WORK REQUEST - Among the entries that follow, the required portion opens with the line containing "You are a computer-use" and closes with the line containing "Instruction: Click the". Give that portion again exactly, and nothing else.

RECORDS SHOWN -
____

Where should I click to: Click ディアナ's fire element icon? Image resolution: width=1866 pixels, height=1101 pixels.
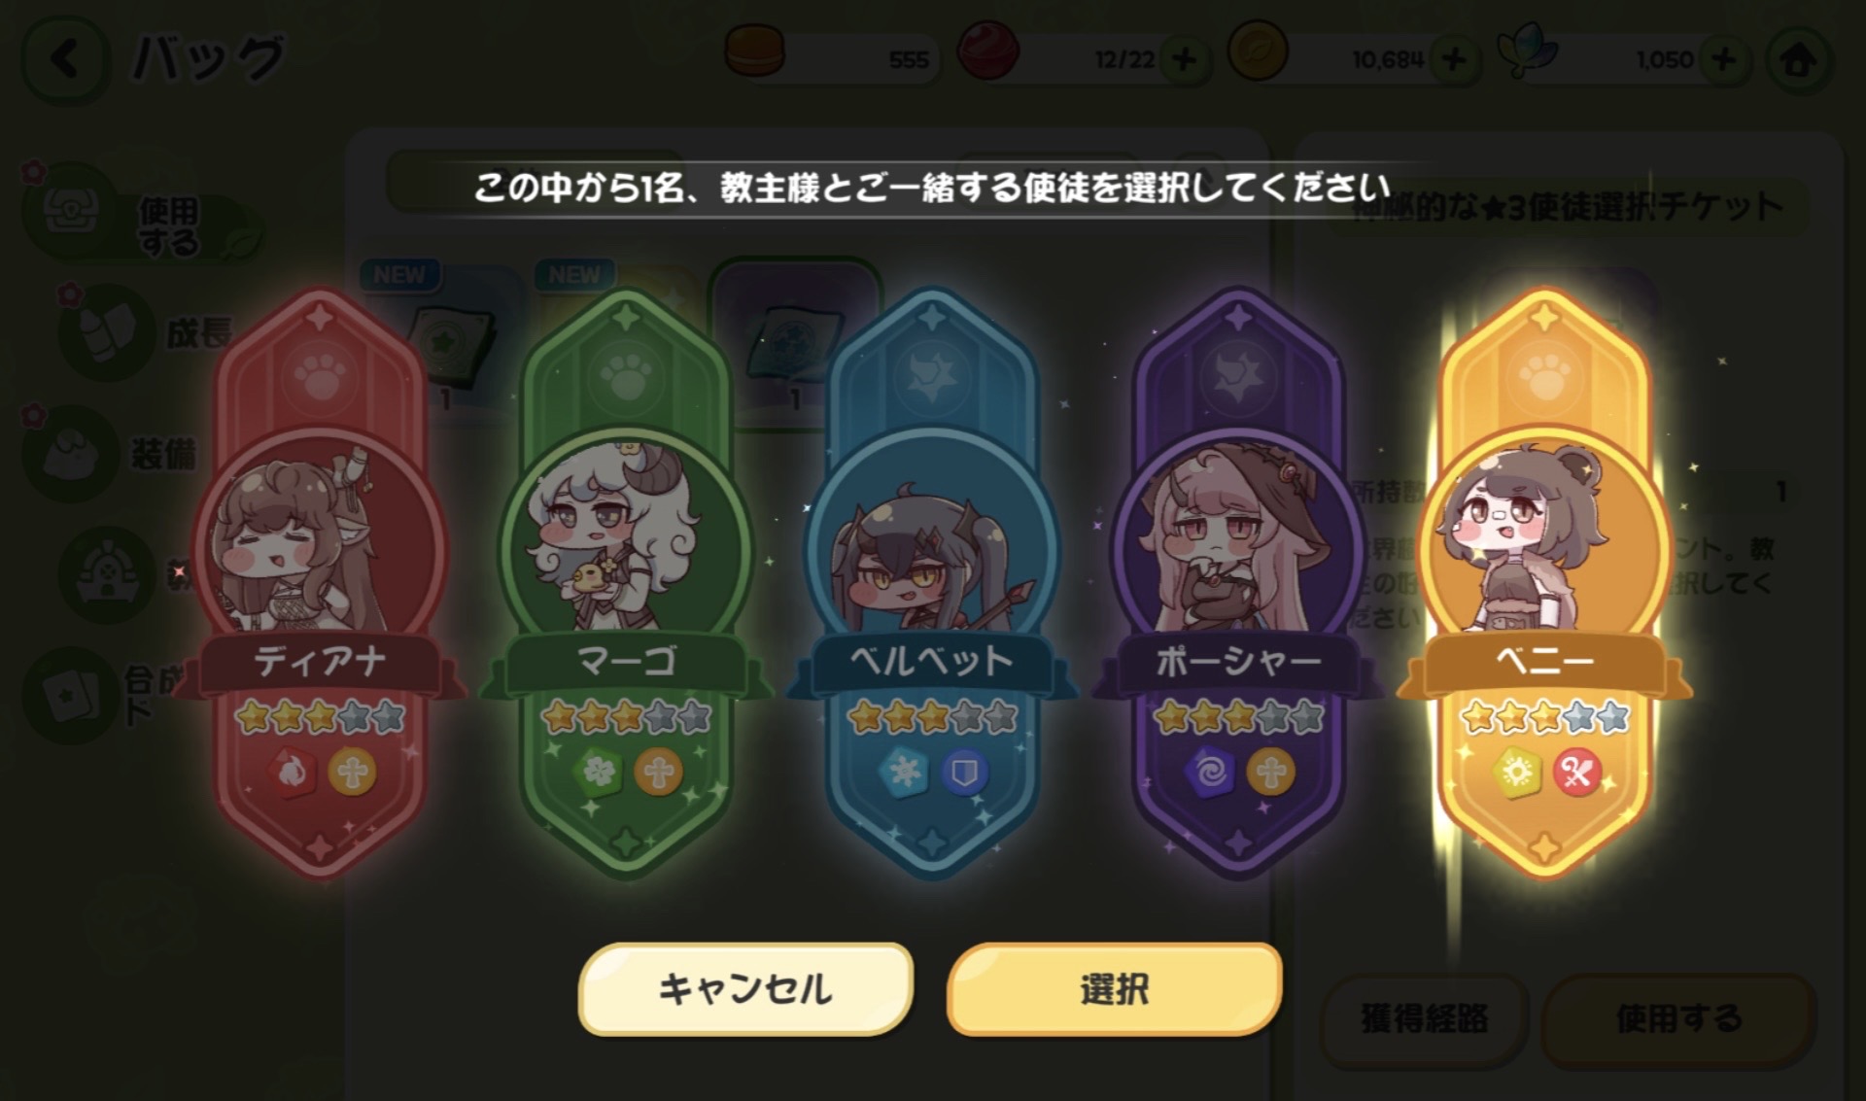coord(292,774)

____

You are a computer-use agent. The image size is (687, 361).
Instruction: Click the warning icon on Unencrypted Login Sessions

____

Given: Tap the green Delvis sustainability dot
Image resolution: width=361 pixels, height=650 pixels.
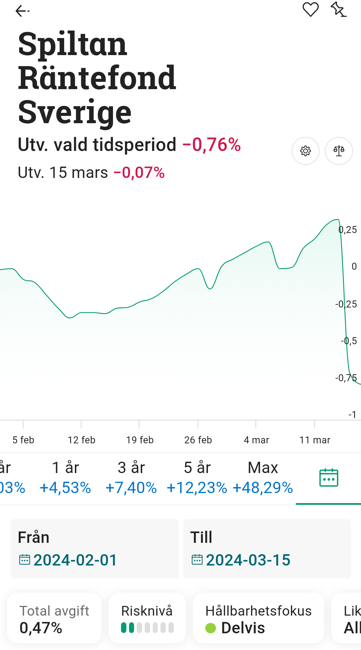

____

YOUR SOLUTION -
You are a computer-use agent. The image size is (687, 361).
Instruction: Click the warning icon on Unencrypted Login Sessions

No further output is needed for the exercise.